Human level Control through Deep Reinforcement Learning

Link to Paper

Reinforcement learning is being used to master several difficult tasks. However, these agents struggle in deriving representations from high-dimensional sensory inputs. On the other hand, humans ace at these tasks through a “harmonious combination of reinforcement learning and hierarchical sensory processing system”.

This work spans the disjoint between high dimensional inputs and actions by combining machine learning with biologically inspired techniques to create RL agents capable of mastering diverse complex tasks. A novel deep Q-network agent incorporating reinforcement learning with ANN, and replay algorithm is built.

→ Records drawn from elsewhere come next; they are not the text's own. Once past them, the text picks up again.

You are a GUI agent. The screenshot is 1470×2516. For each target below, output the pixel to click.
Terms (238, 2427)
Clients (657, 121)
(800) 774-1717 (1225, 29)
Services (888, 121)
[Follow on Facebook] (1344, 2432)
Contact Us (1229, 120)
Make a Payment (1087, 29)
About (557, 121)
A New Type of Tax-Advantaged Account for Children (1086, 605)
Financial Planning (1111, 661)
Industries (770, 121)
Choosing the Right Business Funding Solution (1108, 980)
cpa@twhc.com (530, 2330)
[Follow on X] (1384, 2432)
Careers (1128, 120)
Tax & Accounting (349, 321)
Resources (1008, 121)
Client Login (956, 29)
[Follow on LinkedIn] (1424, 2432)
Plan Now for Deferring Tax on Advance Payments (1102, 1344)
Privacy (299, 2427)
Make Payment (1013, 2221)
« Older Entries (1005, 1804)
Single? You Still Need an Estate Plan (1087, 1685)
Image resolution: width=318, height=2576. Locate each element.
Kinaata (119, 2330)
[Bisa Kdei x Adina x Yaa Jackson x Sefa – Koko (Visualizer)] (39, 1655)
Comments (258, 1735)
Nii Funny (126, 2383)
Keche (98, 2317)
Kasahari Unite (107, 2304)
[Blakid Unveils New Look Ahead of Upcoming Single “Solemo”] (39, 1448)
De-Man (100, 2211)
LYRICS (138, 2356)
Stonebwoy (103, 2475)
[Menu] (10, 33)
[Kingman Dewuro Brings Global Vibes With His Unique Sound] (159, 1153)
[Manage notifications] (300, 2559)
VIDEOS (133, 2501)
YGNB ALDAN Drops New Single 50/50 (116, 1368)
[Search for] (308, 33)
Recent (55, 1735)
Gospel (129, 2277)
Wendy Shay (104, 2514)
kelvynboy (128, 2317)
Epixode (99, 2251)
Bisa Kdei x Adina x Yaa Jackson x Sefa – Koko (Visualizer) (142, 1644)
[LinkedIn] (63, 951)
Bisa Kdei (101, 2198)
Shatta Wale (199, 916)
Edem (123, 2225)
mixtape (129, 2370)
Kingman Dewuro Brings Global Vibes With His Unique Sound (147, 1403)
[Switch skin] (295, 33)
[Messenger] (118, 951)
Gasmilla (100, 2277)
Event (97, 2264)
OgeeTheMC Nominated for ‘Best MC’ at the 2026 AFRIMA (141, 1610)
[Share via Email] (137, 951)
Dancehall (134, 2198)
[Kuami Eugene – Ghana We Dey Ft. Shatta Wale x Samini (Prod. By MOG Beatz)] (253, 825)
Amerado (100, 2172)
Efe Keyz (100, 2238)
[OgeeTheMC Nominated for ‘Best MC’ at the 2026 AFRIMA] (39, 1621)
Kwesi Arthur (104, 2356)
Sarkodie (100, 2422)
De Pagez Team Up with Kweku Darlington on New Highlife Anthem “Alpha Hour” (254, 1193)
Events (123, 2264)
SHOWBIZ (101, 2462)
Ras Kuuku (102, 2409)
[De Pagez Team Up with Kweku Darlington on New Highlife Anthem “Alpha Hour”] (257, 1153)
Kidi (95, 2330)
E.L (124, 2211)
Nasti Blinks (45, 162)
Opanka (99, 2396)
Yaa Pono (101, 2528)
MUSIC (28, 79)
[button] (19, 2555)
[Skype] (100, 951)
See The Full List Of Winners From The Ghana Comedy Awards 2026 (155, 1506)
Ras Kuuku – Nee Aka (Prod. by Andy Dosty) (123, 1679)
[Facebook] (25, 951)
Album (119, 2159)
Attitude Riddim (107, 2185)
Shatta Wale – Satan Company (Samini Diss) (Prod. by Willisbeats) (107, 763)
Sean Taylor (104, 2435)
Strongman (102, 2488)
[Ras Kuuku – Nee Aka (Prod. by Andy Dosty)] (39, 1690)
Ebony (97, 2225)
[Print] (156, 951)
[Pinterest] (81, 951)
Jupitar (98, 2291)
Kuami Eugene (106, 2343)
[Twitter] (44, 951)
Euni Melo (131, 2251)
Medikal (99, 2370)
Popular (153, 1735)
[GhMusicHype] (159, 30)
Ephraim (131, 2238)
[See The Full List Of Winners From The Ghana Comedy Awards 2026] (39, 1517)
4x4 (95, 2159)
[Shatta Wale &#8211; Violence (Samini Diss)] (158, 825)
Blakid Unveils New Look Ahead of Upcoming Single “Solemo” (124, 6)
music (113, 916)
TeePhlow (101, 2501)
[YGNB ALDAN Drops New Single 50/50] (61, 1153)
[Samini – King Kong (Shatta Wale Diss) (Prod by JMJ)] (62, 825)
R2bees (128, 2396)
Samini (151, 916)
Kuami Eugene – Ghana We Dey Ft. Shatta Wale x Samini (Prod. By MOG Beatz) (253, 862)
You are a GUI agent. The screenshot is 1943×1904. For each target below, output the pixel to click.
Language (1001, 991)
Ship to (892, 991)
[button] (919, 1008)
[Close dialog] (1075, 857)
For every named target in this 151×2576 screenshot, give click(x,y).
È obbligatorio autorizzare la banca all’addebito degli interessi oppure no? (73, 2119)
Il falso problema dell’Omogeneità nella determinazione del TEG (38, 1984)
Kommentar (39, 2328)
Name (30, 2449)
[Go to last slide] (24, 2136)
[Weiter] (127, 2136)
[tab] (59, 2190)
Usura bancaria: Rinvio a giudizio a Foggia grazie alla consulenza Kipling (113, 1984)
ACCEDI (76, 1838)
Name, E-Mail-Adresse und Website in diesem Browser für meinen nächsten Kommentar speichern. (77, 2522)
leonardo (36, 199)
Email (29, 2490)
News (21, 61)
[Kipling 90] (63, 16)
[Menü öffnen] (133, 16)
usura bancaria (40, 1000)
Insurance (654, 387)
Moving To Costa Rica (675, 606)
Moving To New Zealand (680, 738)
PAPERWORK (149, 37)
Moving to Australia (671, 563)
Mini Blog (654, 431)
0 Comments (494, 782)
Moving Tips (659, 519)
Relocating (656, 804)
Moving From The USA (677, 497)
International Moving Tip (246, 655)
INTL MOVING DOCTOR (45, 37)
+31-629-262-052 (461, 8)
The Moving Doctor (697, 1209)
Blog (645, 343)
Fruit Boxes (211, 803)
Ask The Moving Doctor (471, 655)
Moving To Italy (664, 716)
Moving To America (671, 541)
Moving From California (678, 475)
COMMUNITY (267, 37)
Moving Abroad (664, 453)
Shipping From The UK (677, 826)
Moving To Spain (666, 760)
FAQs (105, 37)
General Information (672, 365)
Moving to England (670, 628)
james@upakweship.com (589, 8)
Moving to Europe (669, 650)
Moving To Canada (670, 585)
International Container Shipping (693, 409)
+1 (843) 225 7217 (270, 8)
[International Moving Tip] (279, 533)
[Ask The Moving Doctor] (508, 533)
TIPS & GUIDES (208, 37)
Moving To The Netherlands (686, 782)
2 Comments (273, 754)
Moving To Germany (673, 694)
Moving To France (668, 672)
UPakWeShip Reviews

The deep convolutional NN is used to approximate the action-value(Q) function. Due to this nonlinear function, the RL algorithm can diverge. To stabilize this, the observations are randomized to remove correlations (though experience replay) and correlation in the trager are removed by iteratively updating Q periodically. Hence, the target’s Q-learning updates are generated separately by the network.

The Q-network agent draws insight from experience replay, based on the neurobiological understanding that perceptual learning in the primate visual cortex is influenced by reward signals. Hence the agents experiences are stored at each time step.

Receiving only the pixels and game score as inputs, the agent outperforms human experts, while surpassing all current benchmarks on 49 Atari 2600 games. To be able to use the same learning rate across multiple games, the reward structure is modified to limit the error derivative. All positive, negative and zero rewards were clipped at 1, 21 and left unchanged respectively.

It is interesting to note that this is achieved by using the same algorithm, network architecture and hyperparameters across all games. The agent is able to learn representations and generalise it to varied other environments and control policies, than on which it was trained.It is hence capable of learning an array of complex tasks with the same parameter set and system.